## [What needs to be done]
All of the data below should be printed again word for word, pictures excluded.

Segment Start: Provided records

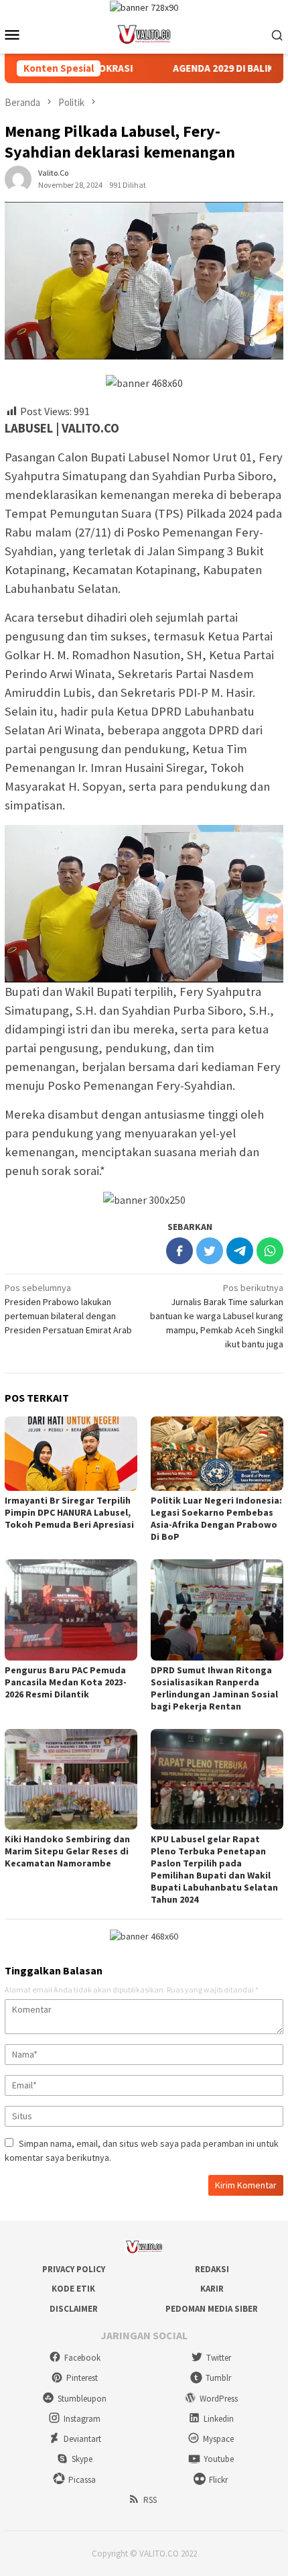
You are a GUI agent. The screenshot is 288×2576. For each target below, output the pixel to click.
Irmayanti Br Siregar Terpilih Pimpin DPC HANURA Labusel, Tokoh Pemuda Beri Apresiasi (69, 1512)
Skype (82, 2459)
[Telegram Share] (239, 1250)
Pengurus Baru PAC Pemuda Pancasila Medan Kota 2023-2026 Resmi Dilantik (66, 1682)
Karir (212, 2288)
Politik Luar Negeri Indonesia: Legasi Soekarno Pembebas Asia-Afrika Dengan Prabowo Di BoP (216, 1518)
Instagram (82, 2418)
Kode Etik (73, 2288)
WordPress (219, 2398)
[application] (144, 903)
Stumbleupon (82, 2398)
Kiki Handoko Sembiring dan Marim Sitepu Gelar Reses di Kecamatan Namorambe (67, 1851)
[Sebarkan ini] (179, 1250)
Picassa (82, 2479)
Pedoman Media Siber (211, 2308)
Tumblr (218, 2378)
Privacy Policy (73, 2269)
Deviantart (82, 2439)
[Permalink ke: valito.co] (18, 178)
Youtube (219, 2459)
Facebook (82, 2357)
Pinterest (82, 2378)
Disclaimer (74, 2308)
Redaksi (212, 2269)
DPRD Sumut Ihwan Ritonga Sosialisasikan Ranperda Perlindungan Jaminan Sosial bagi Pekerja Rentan (214, 1688)
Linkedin (219, 2418)
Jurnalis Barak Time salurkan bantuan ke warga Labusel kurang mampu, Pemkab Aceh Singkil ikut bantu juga (216, 1316)
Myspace (218, 2439)
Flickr (218, 2479)
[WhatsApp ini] (270, 1250)
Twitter (218, 2357)
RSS (150, 2500)
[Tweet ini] (209, 1250)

Segment End: Provided records

## [Output for this exercise]
You are a GUI agent. The screenshot is 288×2576. For each target below, output the pixel to click.
Irmayanti Br Siregar Terpilih Pimpin DPC HANURA Labusel, Tokoh Pemuda Beri Apresiasi (69, 1512)
Skype (82, 2459)
[Telegram Share] (239, 1250)
Pengurus Baru PAC Pemuda Pancasila Medan Kota 2023-2026 Resmi Dilantik (66, 1682)
Karir (212, 2288)
Politik Luar Negeri Indonesia: Legasi Soekarno Pembebas Asia-Afrika Dengan Prabowo Di BoP (216, 1518)
Instagram (82, 2418)
Kode Etik (73, 2288)
WordPress (219, 2398)
[application] (144, 903)
Stumbleupon (82, 2398)
Kiki Handoko Sembiring dan Marim Sitepu Gelar Reses di Kecamatan Namorambe (67, 1851)
[Sebarkan ini] (179, 1250)
Picassa (82, 2479)
Pedoman Media Siber (211, 2308)
Tumblr (218, 2378)
Privacy Policy (73, 2269)
Deviantart (82, 2439)
[Permalink ke: valito.co] (18, 178)
Youtube (219, 2459)
Facebook (82, 2357)
Pinterest (82, 2378)
Disclaimer (74, 2308)
Redaksi (212, 2269)
DPRD Sumut Ihwan Ritonga Sosialisasikan Ranperda Perlindungan Jaminan Sosial bagi Pekerja Rentan (214, 1688)
Linkedin (219, 2418)
Jurnalis Barak Time salurkan bantuan ke warga Labusel kurang mampu, Pemkab Aceh Singkil ikut bantu juga (216, 1316)
Myspace (218, 2439)
Flickr (218, 2479)
[WhatsApp ini] (270, 1250)
Twitter (218, 2357)
RSS (150, 2500)
[Tweet ini] (209, 1250)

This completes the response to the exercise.